··· MATERIAL TO PROCESS ···

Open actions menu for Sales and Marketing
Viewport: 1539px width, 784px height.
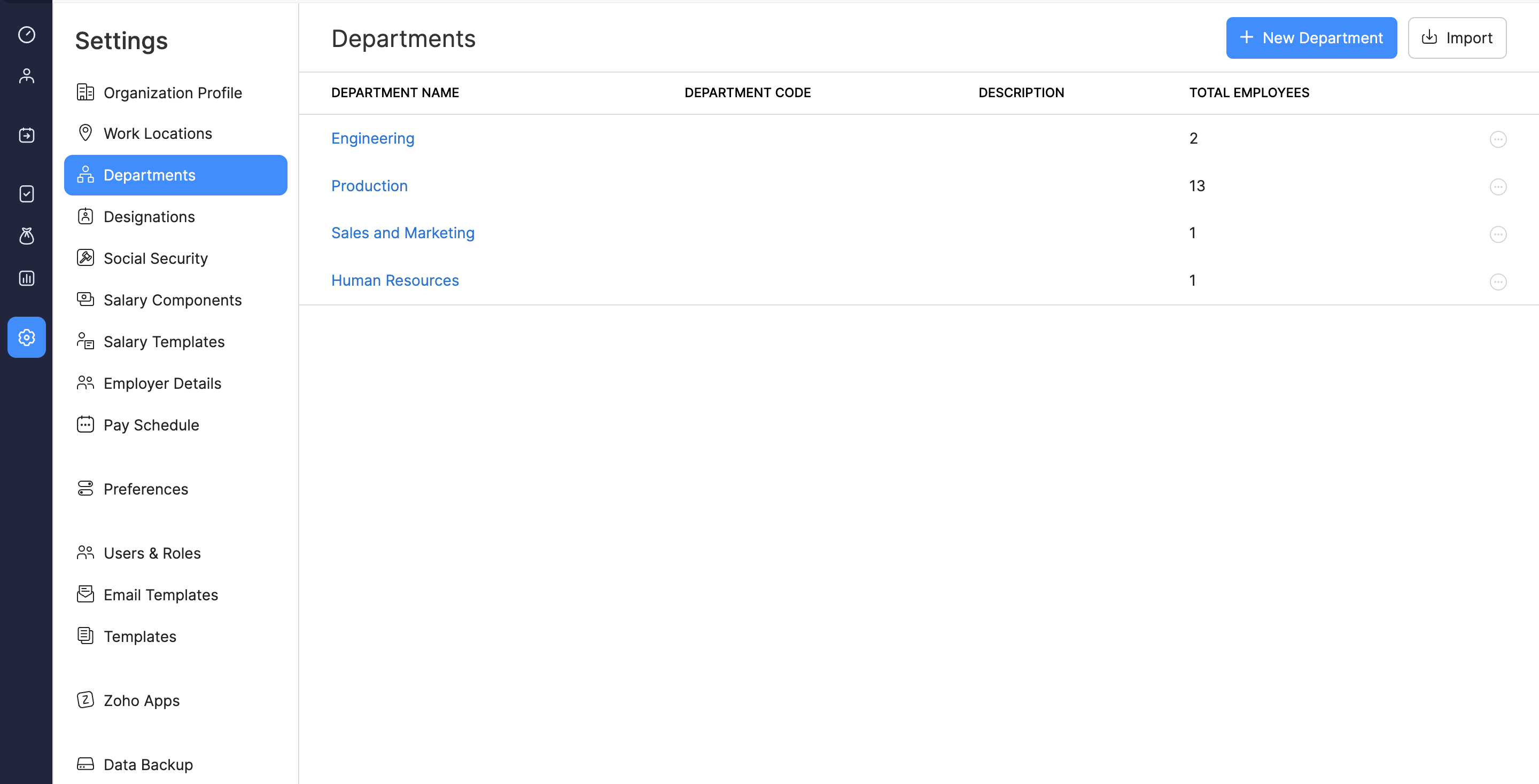point(1497,234)
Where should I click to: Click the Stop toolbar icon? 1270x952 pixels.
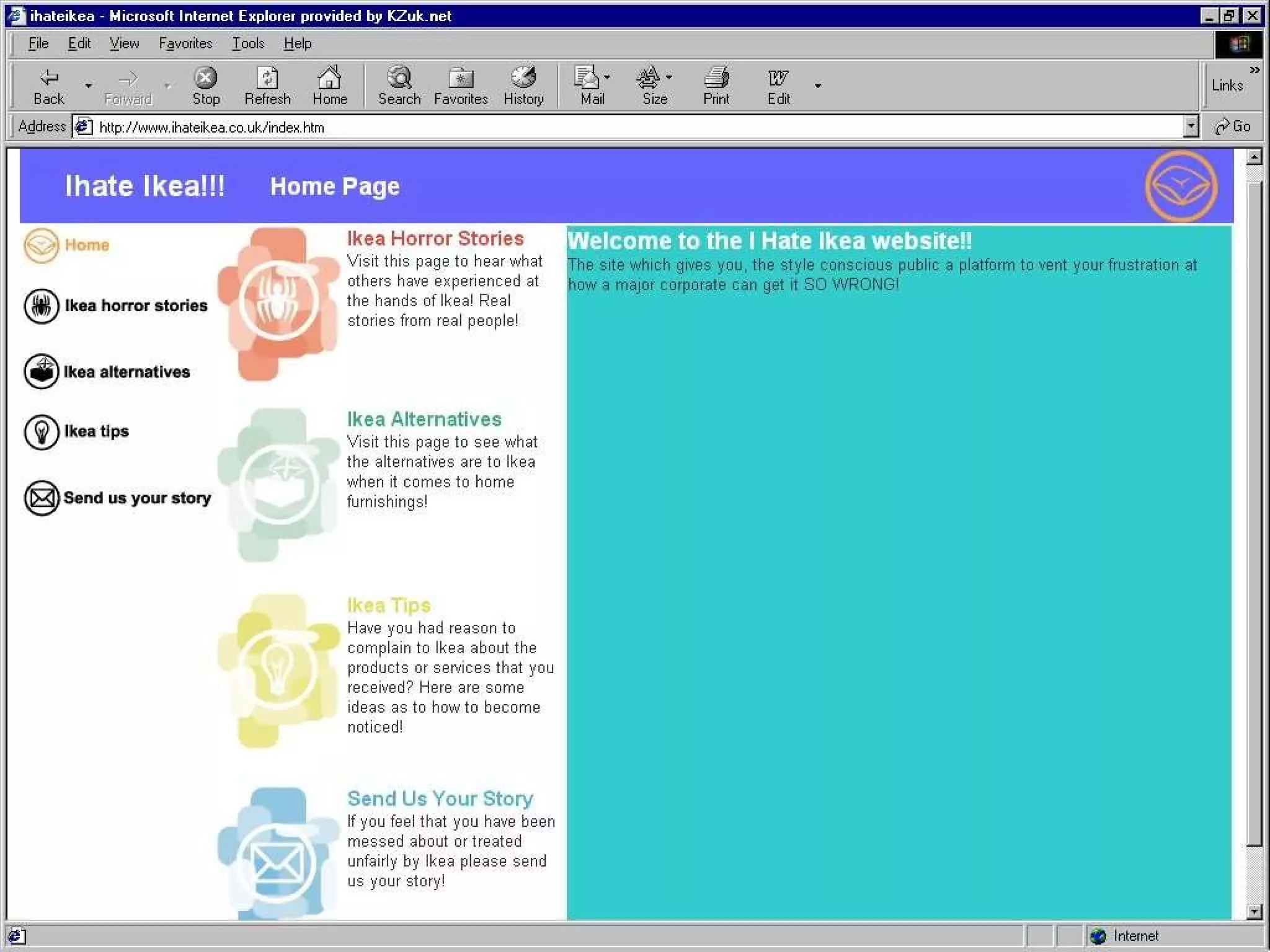tap(205, 79)
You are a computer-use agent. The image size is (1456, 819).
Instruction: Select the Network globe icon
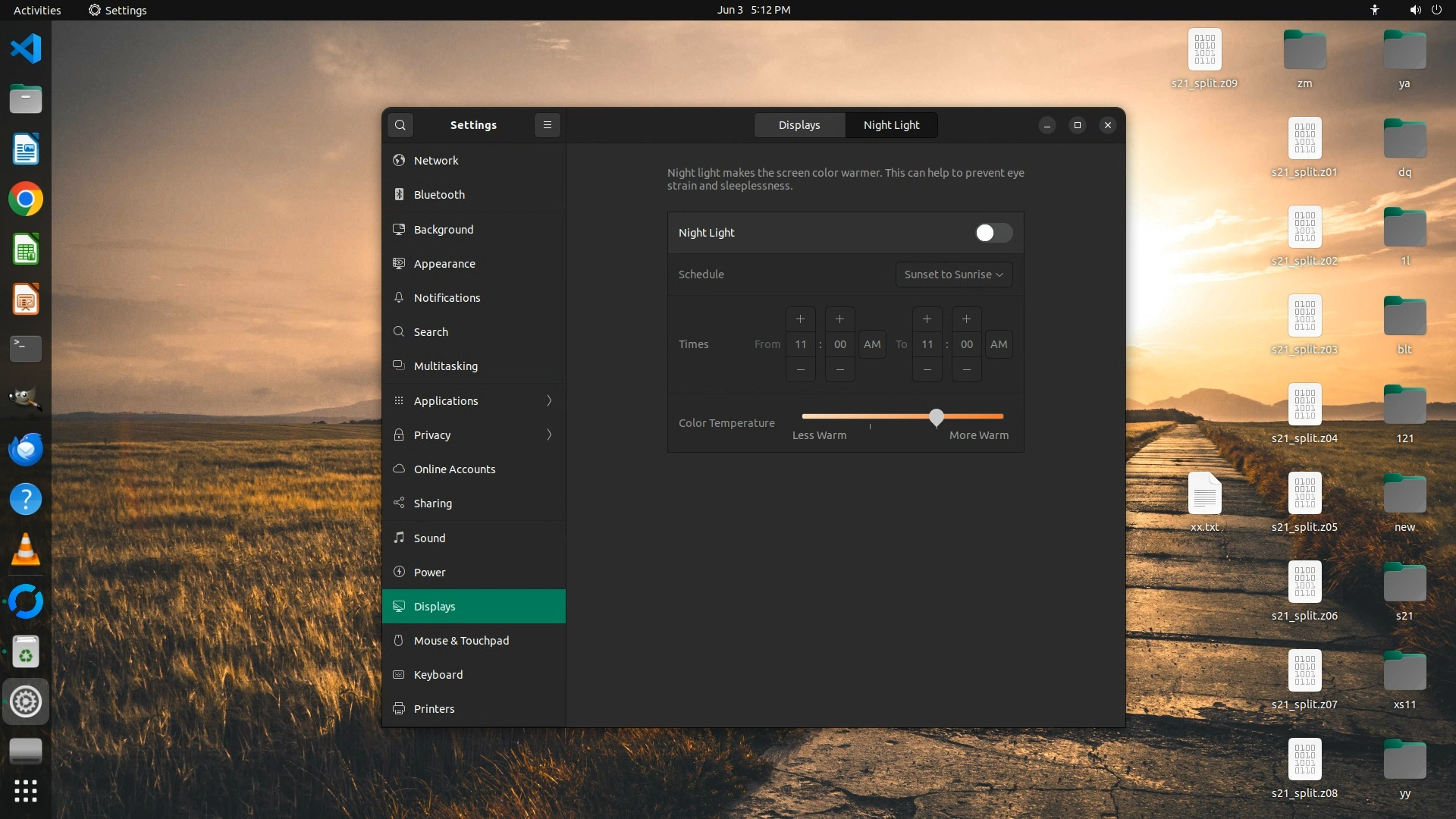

···

TASK: Copy exactly the lines from the one containing "Where should I" through the last line of the records above, including both, and omit every picture.

ANSWER TO THIS TASK:
Where should I click to: Click the Stop toolbar icon? 1270x952 pixels.
tap(205, 79)
You are a computer-use agent. The image size is (1456, 819).
Instruction: Select the Network globe icon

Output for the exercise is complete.